The Dasarath Rangasala Stadium is open terrace on three sides with the west side having the only grandstand. It hosts most of Nepal's domestic and international games and the final of the Tribhuvan Challenge Shield 1988 made no exeption. 30,000 spectators were present.[1] News reports that the weather on the day was not bad with sunshine through out the day. Mahesh Bista, the-then executive committee member of the All Nepal Football Association, said they were initially looking forward to postpone the match but, “we decided to hold it as the rainy morning had changed into a sunny afternoon”[citation needed].

Disaster[edit]

There are often significant hailstorms in Nepal at this time of year and on this occasion large hail began to lash the crowd causing some panic. The crowd surged towards the only cover (the west stand) but were beaten back by the police.

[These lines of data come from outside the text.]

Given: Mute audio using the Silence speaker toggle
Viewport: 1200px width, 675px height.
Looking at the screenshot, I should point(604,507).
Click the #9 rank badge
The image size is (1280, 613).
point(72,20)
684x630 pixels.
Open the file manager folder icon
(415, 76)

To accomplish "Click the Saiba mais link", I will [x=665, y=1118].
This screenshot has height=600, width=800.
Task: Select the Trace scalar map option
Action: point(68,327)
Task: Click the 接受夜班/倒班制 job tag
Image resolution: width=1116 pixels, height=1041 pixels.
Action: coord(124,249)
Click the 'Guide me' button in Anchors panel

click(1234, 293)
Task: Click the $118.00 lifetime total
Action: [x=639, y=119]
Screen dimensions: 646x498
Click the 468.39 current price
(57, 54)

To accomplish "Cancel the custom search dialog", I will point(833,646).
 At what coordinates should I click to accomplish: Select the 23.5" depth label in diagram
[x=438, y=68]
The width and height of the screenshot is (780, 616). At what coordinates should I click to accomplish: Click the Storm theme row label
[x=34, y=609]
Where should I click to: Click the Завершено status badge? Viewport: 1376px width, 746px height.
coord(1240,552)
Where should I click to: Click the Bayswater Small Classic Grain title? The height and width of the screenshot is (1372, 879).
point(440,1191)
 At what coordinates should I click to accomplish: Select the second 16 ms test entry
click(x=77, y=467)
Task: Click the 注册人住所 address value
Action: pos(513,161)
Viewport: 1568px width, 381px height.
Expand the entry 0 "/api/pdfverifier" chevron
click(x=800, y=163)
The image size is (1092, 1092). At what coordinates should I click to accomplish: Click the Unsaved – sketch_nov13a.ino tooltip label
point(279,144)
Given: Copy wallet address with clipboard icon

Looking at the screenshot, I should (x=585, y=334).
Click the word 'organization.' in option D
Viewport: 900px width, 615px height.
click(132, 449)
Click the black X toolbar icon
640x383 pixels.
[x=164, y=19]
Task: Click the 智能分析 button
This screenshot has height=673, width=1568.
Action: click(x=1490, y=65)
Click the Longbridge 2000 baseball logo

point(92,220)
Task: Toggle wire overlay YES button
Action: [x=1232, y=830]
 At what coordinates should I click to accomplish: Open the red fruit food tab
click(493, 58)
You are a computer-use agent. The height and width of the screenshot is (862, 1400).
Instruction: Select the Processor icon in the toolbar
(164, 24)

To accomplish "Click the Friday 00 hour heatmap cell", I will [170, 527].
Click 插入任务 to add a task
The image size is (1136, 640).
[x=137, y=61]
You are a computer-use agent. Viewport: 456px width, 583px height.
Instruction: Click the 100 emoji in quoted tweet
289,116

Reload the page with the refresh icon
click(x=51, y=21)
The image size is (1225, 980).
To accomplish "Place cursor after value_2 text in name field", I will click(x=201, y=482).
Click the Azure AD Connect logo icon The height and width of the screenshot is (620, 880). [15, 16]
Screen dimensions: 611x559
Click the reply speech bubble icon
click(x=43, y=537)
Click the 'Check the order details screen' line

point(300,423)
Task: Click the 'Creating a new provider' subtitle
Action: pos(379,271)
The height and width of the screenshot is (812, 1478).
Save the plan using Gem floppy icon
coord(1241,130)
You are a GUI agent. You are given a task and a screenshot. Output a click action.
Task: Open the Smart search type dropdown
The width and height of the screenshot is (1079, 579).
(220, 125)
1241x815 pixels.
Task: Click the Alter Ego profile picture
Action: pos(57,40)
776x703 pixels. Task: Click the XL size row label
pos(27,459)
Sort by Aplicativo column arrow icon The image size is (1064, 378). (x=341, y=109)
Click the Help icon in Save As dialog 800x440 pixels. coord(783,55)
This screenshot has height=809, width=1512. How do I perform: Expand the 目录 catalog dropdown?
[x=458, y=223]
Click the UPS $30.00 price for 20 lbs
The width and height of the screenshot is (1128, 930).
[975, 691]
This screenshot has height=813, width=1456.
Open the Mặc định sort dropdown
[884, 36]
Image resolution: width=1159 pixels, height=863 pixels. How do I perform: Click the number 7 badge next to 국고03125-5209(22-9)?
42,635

They then returned to the south terrace where a crush developed in a tunnel exit through the terrace. The crowd could not escape because the stadium doors were locked, causing a fatal crush at the front.[1][3][4]

Aftermath[edit]

Despite the huge loss of life and hundreds of fans being injured, the autocratic government of Nepal at that time decided not to compensate the victims. The reason they gave was that the fans were at the stadium by their own choice and the government played no part in causing the catastrophe.[citation needed]

After the disaster, Minister for Education and Culture Keshar Bahadur Bista and president of All Nepal Football Association, Kamal Thapa, were to resign.[5]

The Dasarath Rangasala Stadium was later renovated and updated into a football stadium with track and field stadium layout for the 1999 South Asian Games with the help from Chinese government.[5]

References[edit]

  1. ^ a b c d "93 Die in Nepal Stadium Stampede : Soccer Fans Rush to Locked Exits in Sudden Hailstorm". LA Times. 13 March 1988. Retrieved 23 April 2018. 
  2. ^ "Dasharath Stadium marks 25th year of disaster". The Himalayan. Retrieved 13 July 2014. 
  3. ^ "Life's Most Expensive Football Ticket". BicharDabali. Retrieved 7 July 2014. 
  4. ^ "Football stadium disasters". The Telegraph. Retrieved 13 July 2014. 
  5. ^ a b "1988 Dasharath Stadium Disaster - Black Day Of Nepalese Football Marks 30 Yrs". Goal Nepal. 12 March 2018. Retrieved 23 April 2018.